PAGE EXCERPT:
☆ ☆ ☆ ☆ ☆ ☆ ☆

Patrick Keary Jerel Colbert (born May 21, 1982) is an American football coach and former player who is the wide receivers coach for the Denver Broncos of the National Football League (NFL).

Colbert played as a wide receiver and was drafted by the Carolina Panthers in the second round of the 2004 NFL Draft. He also played for the Denver Broncos, Seattle Seahawks, Detroit Lions, Florida Tuskers, Sacramento Mountain Lions, and Kansas City Chiefs. He played college football at USC.

Early years
Colbert attended Hueneme High School in Oxnard, California, and was a letterman in football and track. He also lettered in basketball as a sophomore. Colbert also attended Sunkist Elementary and E.O. Green Junior High School. He played football as a youth for the Port Hueneme Rhinos.

College career
He attended University of Southern California, where he was a star wide receiver.  In his final year at USC (2003), Colbert made an unbelievable catch while he was interfered by a defender in the Rose Bowl against University of Michigan, broke away and walked into the end zone for a touchdown.  Colbert's 149 yards in the Rose Bowl were a career-high.  The effort helped USC capture the AP National Championship.  Colbert caught at least one pass in his final 36 games, and left USC as the school's all-time leader in pass receptions, passing Kareem Kelly with 207. He earned All-Pac-10 second-team honors his senior year and finished second on the team with 69 receptions for 1,013 yards and nine touchdowns.

☆ ☆ ☆ ☆ ☆ ☆ ☆

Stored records
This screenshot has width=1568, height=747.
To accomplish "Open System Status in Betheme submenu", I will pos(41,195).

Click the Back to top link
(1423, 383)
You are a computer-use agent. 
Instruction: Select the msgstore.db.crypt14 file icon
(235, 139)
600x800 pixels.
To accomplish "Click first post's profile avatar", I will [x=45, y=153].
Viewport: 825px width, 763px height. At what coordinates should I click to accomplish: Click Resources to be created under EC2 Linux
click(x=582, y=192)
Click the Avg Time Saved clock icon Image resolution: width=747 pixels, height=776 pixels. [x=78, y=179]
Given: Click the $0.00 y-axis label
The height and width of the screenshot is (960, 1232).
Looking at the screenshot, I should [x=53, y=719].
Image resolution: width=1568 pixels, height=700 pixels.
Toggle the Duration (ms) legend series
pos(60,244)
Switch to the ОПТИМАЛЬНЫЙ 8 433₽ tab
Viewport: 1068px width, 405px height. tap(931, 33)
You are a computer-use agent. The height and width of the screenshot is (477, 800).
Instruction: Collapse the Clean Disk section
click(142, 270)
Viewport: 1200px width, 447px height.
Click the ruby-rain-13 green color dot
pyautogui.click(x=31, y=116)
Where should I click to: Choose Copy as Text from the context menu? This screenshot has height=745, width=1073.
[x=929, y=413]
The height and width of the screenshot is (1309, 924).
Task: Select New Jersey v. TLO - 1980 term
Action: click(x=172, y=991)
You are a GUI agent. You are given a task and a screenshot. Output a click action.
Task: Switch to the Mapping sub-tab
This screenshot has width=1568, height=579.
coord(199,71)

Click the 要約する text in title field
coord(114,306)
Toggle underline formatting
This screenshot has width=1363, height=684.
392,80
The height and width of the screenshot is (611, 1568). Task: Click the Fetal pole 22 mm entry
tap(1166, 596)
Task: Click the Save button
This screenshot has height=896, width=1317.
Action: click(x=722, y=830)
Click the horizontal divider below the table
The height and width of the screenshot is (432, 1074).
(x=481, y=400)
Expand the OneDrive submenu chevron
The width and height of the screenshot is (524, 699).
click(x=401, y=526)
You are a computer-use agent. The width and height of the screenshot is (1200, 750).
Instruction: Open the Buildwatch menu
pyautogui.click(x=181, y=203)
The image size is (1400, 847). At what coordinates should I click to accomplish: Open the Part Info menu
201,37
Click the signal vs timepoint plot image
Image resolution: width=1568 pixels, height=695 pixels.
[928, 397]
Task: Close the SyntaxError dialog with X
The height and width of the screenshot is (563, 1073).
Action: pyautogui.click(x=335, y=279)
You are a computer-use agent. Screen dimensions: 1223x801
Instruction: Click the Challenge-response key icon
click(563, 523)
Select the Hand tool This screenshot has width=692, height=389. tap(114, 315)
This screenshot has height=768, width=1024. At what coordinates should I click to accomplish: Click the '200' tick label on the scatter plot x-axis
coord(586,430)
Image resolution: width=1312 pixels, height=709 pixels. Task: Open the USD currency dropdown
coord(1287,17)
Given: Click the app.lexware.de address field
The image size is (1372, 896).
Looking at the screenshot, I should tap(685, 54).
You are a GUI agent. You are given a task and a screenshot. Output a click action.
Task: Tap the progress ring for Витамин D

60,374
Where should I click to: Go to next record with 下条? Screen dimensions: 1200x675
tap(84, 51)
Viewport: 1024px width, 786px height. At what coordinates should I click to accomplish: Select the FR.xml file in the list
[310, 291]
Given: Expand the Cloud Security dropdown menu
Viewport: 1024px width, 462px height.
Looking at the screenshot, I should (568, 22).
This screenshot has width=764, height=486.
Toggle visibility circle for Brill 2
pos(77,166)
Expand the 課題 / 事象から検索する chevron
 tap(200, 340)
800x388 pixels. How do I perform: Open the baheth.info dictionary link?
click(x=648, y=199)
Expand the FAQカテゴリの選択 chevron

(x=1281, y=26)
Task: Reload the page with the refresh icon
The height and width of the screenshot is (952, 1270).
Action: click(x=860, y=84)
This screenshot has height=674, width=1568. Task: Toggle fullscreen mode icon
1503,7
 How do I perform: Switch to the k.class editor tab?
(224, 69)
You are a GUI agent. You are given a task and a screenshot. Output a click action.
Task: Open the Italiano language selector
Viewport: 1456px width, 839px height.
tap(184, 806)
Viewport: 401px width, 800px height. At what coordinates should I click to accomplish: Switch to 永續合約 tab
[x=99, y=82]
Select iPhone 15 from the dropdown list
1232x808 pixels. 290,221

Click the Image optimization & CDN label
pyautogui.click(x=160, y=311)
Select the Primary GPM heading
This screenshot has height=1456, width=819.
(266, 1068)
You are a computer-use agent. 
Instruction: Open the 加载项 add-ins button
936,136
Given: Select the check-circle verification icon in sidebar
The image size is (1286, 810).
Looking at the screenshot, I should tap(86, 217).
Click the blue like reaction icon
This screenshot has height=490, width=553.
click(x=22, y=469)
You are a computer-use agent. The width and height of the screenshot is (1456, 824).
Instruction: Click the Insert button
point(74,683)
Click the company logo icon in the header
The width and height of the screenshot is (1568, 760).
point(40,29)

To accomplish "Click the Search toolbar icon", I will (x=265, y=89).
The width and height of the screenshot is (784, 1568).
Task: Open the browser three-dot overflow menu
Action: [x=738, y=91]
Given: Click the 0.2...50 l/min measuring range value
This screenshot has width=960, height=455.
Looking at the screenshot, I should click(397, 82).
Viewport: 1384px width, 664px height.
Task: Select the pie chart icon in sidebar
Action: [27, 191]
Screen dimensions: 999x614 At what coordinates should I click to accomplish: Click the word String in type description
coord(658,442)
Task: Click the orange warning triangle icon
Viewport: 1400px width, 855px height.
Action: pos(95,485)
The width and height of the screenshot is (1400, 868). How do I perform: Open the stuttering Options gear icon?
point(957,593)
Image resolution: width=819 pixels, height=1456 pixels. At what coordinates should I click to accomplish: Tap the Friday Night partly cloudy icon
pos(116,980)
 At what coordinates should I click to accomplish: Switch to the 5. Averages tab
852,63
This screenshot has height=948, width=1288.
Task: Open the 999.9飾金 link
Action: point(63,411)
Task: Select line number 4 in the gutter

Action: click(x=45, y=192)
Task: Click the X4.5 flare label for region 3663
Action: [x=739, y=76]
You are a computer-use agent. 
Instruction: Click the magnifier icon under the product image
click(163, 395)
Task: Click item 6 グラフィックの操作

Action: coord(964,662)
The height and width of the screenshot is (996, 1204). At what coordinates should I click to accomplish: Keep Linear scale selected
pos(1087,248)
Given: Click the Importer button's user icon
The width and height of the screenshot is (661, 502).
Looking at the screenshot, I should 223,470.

☆ ☆ ☆ ☆ ☆ ☆ ☆

THE REQUEST: Please reproduce the Keary Colbert biography in full, word for word.

EXPECTED ANSWER:
Patrick Keary Jerel Colbert (born May 21, 1982) is an American football coach and former player who is the wide receivers coach for the Denver Broncos of the National Football League (NFL).

Colbert played as a wide receiver and was drafted by the Carolina Panthers in the second round of the 2004 NFL Draft. He also played for the Denver Broncos, Seattle Seahawks, Detroit Lions, Florida Tuskers, Sacramento Mountain Lions, and Kansas City Chiefs. He played college football at USC.

Early years
Colbert attended Hueneme High School in Oxnard, California, and was a letterman in football and track. He also lettered in basketball as a sophomore. Colbert also attended Sunkist Elementary and E.O. Green Junior High School. He played football as a youth for the Port Hueneme Rhinos.

College career
He attended University of Southern California, where he was a star wide receiver.  In his final year at USC (2003), Colbert made an unbelievable catch while he was interfered by a defender in the Rose Bowl against University of Michigan, broke away and walked into the end zone for a touchdown.  Colbert's 149 yards in the Rose Bowl were a career-high.  The effort helped USC capture the AP National Championship.  Colbert caught at least one pass in his final 36 games, and left USC as the school's all-time leader in pass receptions, passing Kareem Kelly with 207. He earned All-Pac-10 second-team honors his senior year and finished second on the team with 69 receptions for 1,013 yards and nine touchdowns.